(TASK INSTRUCTIONS):
Could you print, exactly as they stand, the lines from the one holding "Being a DIK [v0.12.0] (349, 762)" to the end of the data below, and nothing more?

(EXERCISE MATERIAL Opens)

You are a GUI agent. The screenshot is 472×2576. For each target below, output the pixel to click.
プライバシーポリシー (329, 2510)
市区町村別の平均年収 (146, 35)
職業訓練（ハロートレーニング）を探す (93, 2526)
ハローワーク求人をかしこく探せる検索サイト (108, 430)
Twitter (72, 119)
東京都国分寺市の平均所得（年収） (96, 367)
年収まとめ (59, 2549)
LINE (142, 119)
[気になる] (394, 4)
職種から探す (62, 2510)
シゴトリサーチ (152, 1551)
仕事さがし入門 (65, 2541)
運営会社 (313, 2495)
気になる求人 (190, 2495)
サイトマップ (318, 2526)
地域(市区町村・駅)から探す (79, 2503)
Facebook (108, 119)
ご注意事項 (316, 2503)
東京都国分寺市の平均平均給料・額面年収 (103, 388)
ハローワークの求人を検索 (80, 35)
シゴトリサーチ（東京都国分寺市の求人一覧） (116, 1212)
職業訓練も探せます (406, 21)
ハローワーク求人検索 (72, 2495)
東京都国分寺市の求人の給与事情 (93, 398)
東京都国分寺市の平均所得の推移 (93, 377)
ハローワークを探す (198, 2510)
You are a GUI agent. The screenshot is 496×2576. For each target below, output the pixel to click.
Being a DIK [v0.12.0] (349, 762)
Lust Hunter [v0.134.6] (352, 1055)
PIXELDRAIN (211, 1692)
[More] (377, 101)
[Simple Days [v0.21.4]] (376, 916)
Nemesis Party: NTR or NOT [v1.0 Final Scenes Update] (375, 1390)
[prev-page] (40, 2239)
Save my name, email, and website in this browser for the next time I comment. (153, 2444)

(EXERCISE MATERIAL Closes)

(SOLUTION TO THIS EXERCISE):
Being a DIK [v0.12.0] (349, 762)
Lust Hunter [v0.134.6] (352, 1055)
PIXELDRAIN (211, 1692)
[More] (377, 101)
[Simple Days [v0.21.4]] (376, 916)
Nemesis Party: NTR or NOT [v1.0 Final Scenes Update] (375, 1390)
[prev-page] (40, 2239)
Save my name, email, and website in this browser for the next time I comment. (153, 2444)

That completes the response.